Sur cette base, Duyck, Anseel, Van den Broucke et d’autres soutiennent qu’une sélection précoce, en fonction des différences d’intelligence, serait le meilleur moyen d’offrir un enseignement adapté à chacun. Ce faisant ils passent systématiquement sous silence ce que montrent toutes les études en éducation comparée, à savoir que les systèmes éducatifs qui pratiquent un « tracking » tardif sont non seulement de loin les plus équitables mais même un peu plus performants en moyenne :
Pour l’ensemble des pays européens on a:
– une forte corrélation négative r=-0,68 entre, d’une part, la précocité et l’ampleur de la filiarisation, et, d’autre part, un indice composite d’équité sociale des performances PISA
– une légère corrélation négative r=-0,13 entre la filiarisation et le score PISA moyen (moyenne pour les trois disciplines).
Ils soutiennent également que la mixité sociale des écoles ne serait pas une garantie d’équité alors que là encore, les comparaisons internationales sont incontestables : corrélation r=-0,69 entre l’indice de ségrégation et l’indice d’équité.
Bref, les thèses de Wouter Duyck reflètent davantage ses préjugés idéologiques que la validité de ses travaux scientifiques. Vous trouverez ici une analyse critique exhaustive, basée surtout sur les thèses de Wim Van den Broeck, un collègue et coreligionnaire idéologique de Wouter Duyck : http://www.skolo.org/CM/wp-content/uploads/2014/04/van_den_broeck_f_.pdf
Nico Hirtt est physicien de formation et a fait carrière comme professeur de mathématique et de physique. En 1995, il fut l'un des fondateurs de l'Aped, il a aussi été rédacteur en chef de la revue trimestrielle L'école démocratique. Il est actuellement chargé d'étude pour l'Aped. Il est l'auteur de nombreux articles et ouvrages sur l'école.

4 COMMENTS

  1. Enseignant depuis 52 ans – et avec très grand plaisir! – je sais parfaitement que l’intelligence ne se « fabrique » pas par un bon enseignement… même si j’ai pu aider beaucoup d’élèves à dépasser leur niveau « de base ».
    Croire que tous les êtres humains sont égaux est encore une façon de leur faire du tort…
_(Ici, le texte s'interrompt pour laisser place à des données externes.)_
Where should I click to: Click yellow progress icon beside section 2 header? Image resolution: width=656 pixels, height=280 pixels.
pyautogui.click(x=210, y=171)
    • Chère Mia Vossen, vous avez tout faux. D’abord je ne crois pas que les êtres humains soient égaux en capacités. Ce serait ridicule. Mais, deuxièmement, je crois que ces inégalités ne sont pas, en général, de nature à empêcher quiconque de recevoir un enseignement de qualité, donc de comprendre un peu d’histoire, de maths, de géographie, de sciences, de technologie, de s’exprimer correctement, de pouvoir apprécier un beau texte, etc. Ces inégales capacités ne devraient donc pas servir à justifier des inégalités scolaires structurelles et précoces. Troisièmement, il n’y a pas de raison sérieuse de croire que ces inégalités d’intelligence(s) ou de capacités seraient corrélées à l’origine sociale. Raison pour laquelle elles ne peuvent en aucun devenir l’excuse des inégalités sociales à l’école. Enfin, quatrièmement, s’il devait néanmoins y avoir une certaine relation entre intelligence « innée » et origine sociale, alors elle ne devrait pas être sensiblement différente en Belgique ou en Finlande, en Irlande, en Espagne… et ne peut donc absolument pas servir d’alibi au fait que notre système éducatif est le plus inégalitaire d’Europe.

      • Nous sommes d’accord sur ce point précis: chaque enfant a droit à un enseignement de qualité!! Mais ce que je vois dans les écoles comme « qualité » est tout simplement une horreur – p.ex. des trucs « scientifiques »que mon mari mathématicien ayant enseigné à l’université ne « comprend » pas – et les enfants moins doués de mémoire (ou de parents pouvant tricher pour eux) que d’autres sont tout simplement détruits dans ce système. Et j’insiste: ce n’est pas avec cette « égalité pour tous » qu’on fera les personnes compétentes dans des domaines différents dont le pays a besoin.